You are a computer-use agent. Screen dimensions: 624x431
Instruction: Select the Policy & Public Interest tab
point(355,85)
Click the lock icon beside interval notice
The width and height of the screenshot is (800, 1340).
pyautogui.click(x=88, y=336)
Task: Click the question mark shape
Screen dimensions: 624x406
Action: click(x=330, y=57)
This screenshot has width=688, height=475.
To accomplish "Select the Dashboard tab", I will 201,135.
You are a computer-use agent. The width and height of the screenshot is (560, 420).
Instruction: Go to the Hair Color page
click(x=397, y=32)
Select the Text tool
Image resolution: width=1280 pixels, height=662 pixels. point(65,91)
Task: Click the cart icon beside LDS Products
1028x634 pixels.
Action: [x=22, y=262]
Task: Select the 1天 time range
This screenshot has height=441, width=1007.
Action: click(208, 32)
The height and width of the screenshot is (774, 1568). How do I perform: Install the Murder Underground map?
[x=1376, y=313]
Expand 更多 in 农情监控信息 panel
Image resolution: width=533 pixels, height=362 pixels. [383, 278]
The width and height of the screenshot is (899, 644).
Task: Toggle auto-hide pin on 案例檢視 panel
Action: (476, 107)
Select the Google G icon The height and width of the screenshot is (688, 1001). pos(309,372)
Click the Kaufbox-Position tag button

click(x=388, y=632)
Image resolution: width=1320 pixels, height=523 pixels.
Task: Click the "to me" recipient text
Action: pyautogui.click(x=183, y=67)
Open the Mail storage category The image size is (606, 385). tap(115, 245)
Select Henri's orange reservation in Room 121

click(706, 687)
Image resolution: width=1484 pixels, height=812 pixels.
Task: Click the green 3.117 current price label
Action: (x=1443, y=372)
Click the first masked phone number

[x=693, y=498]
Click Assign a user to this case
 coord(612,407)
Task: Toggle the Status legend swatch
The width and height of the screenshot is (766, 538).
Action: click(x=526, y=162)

### YOUR TASK
Your answer must be the line containing "Click Assign a user to this case" through the last line above, copied exactly, with nothing added.

### REPLY
Click Assign a user to this case
 coord(612,407)
Task: Toggle the Status legend swatch
The width and height of the screenshot is (766, 538).
Action: click(x=526, y=162)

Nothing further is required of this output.